US · 1981–1985
The first magazine in the United States devoted entirely to video games, founded in 1981 by Bill Kunkel, Arnie Katz, and Joyce Worley — the publication that invented the vocabulary and editorial template every games magazine since has followed.
Electronic Games holds a foundational place in games journalism as the first American publication devoted solely to video games. Its first issue appeared in October 1981, but its roots ran back to 1979, when Bill Kunkel and Arnie Katz began writing "Arcade Alley," a column about video games, for Video magazine — a monthly otherwise concerned with televisions and home-video electronics. The popularity of that column convinced Kunkel, Katz, and their colleague Joyce Worley that games could sustain a magazine of their own, and in 1981 the three friends founded Electronic Games to prove it. Before Electronic Games, no publication had treated video games as a subject worthy of dedicated, serious coverage — as an art form with its own creators, craft, and culture. The magazine changed that, and in doing so it had to invent much of the language the medium would use to describe itself. As editor, Bill Kunkel coined or popularised foundational terms including "playfield," "screenshot," and the use of "scrolling" to describe moving backgrounds — vocabulary so basic to games writing today that its deliberate creation is easy to overlook. Kunkel was posthumously and repeatedly honoured as a pioneer of the field, and his coinages remain in universal use. Just as influential as its vocabulary was its structure. The basic editorial architecture of Electronic Games — a mix of news, letters, previews, reviews, and strategy features — became the template that essentially every major video game magazine that followed would copy.

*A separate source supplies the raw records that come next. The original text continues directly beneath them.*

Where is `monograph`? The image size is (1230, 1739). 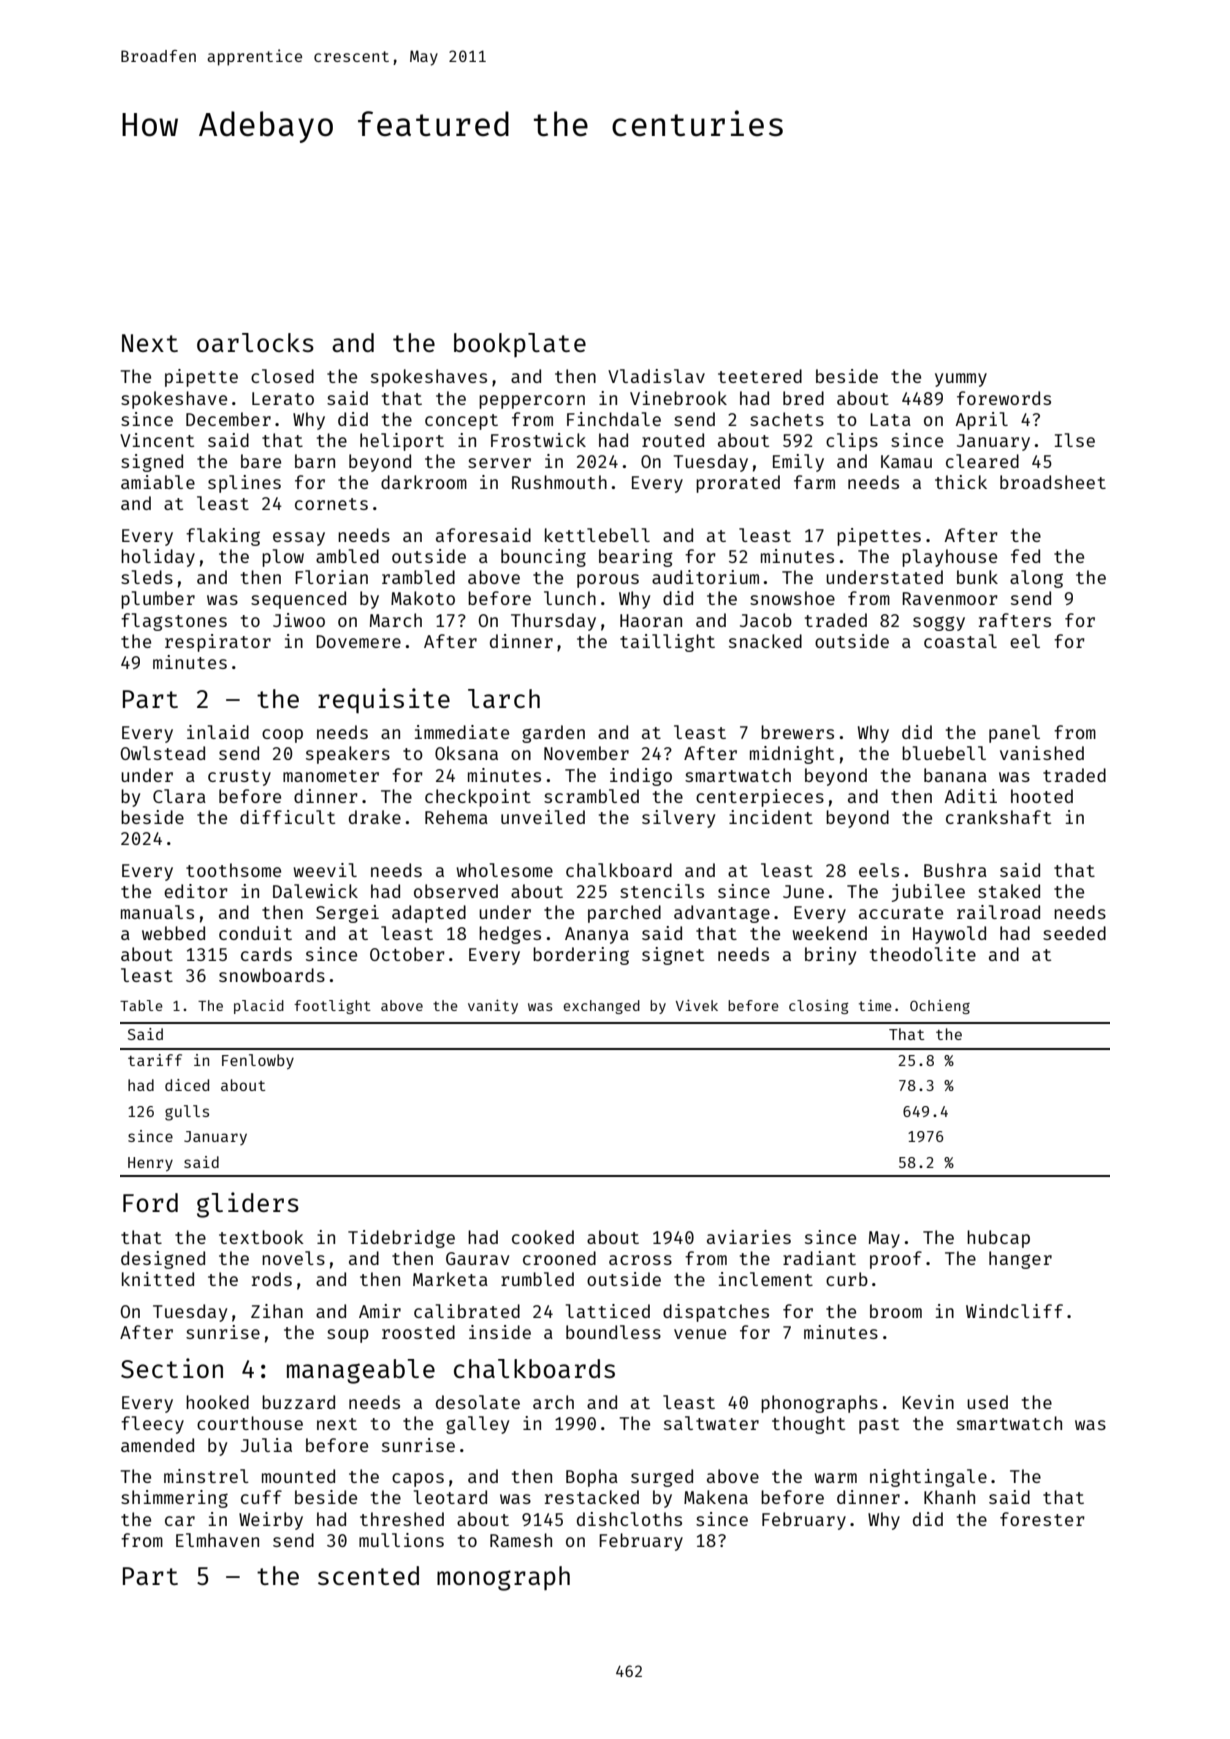
monograph is located at coordinates (503, 1578).
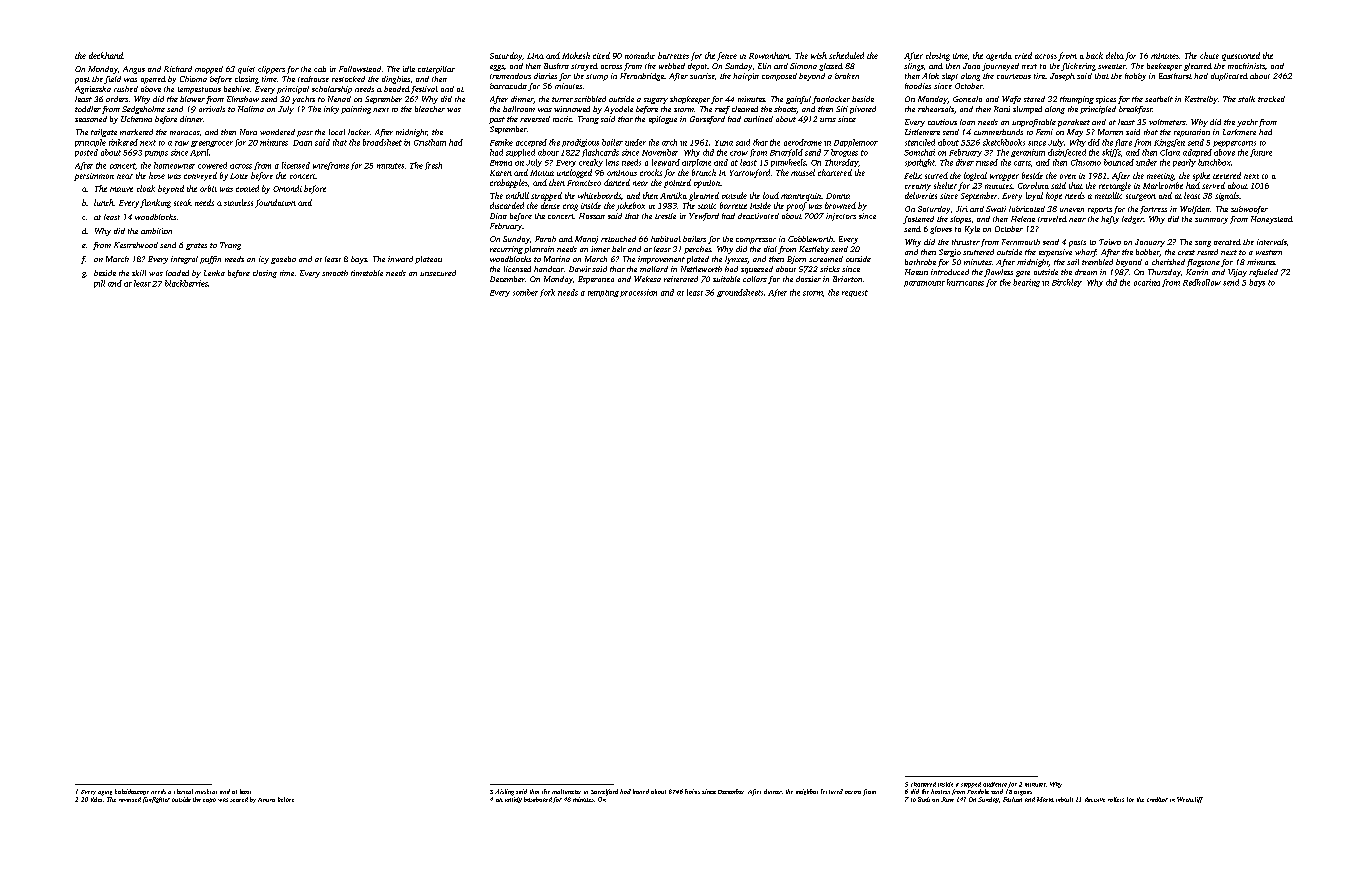 Image resolution: width=1372 pixels, height=887 pixels. I want to click on Amira, so click(266, 800).
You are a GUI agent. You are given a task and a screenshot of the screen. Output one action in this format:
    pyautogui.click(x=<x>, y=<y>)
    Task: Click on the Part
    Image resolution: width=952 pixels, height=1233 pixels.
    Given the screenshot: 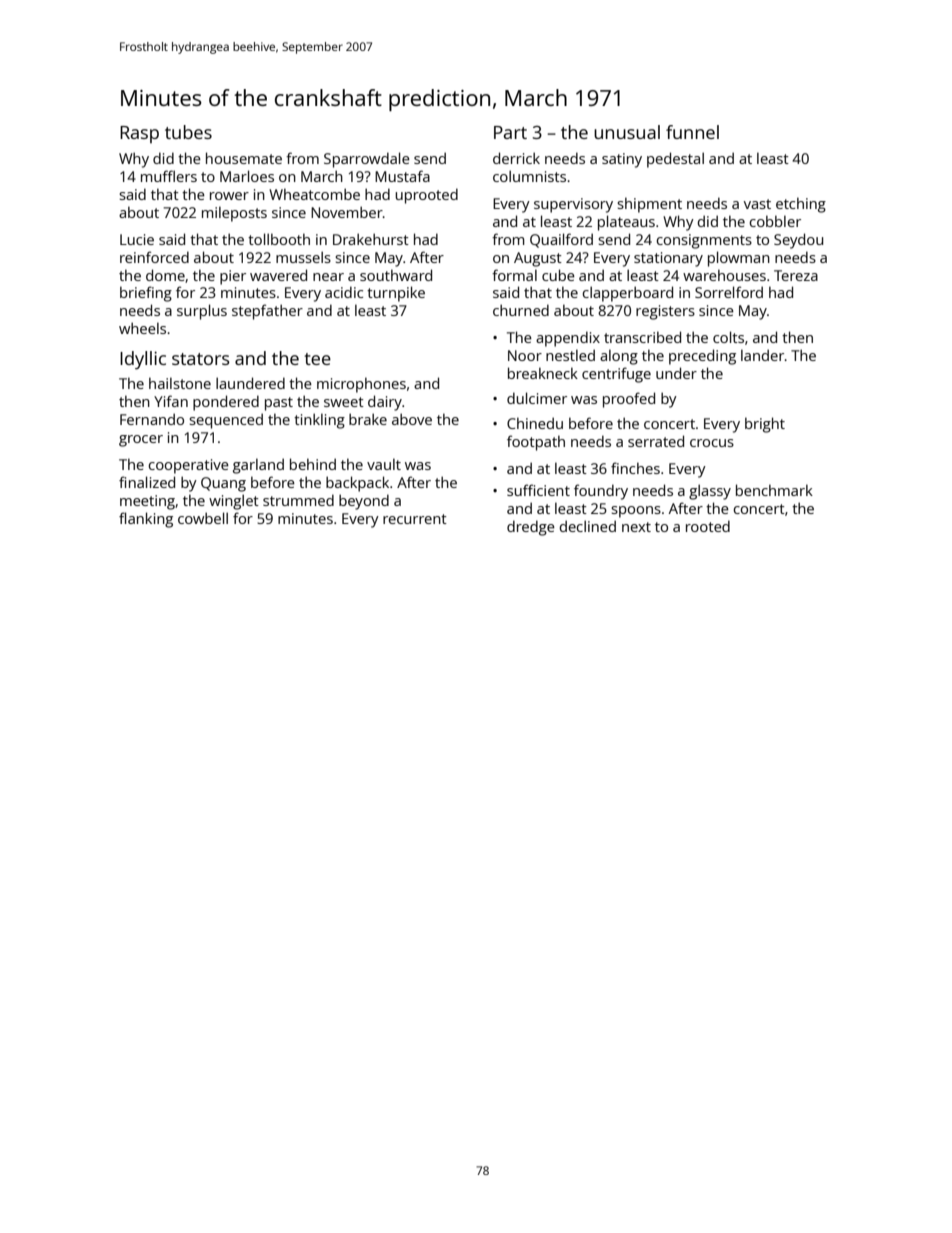 What is the action you would take?
    pyautogui.click(x=510, y=132)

Electronic Gaming Monthly, GamePro, and the rest of the newsstand press that dominated the 1980s and 1990s all inherited a format that Electronic Games had established first. The magazine also ran the Arcade Awards, among the earliest formal recognitions of excellence in the medium. Electronic Games rode the crest of the early-1980s video game boom, but that timing also made it vulnerable. The North American video game crash of 1983 devastated the industry the magazine covered, and Electronic Games ceased its original print run in 1985 as the market it depended on collapsed. The title and its founders resurfaced in various forms over subsequent years, but the original 1981–1985 run stands as the origin point of American games journalism — the publication that first argued, in print, that video games deserved to be written about seriously, and built the entire framework for how that would be done.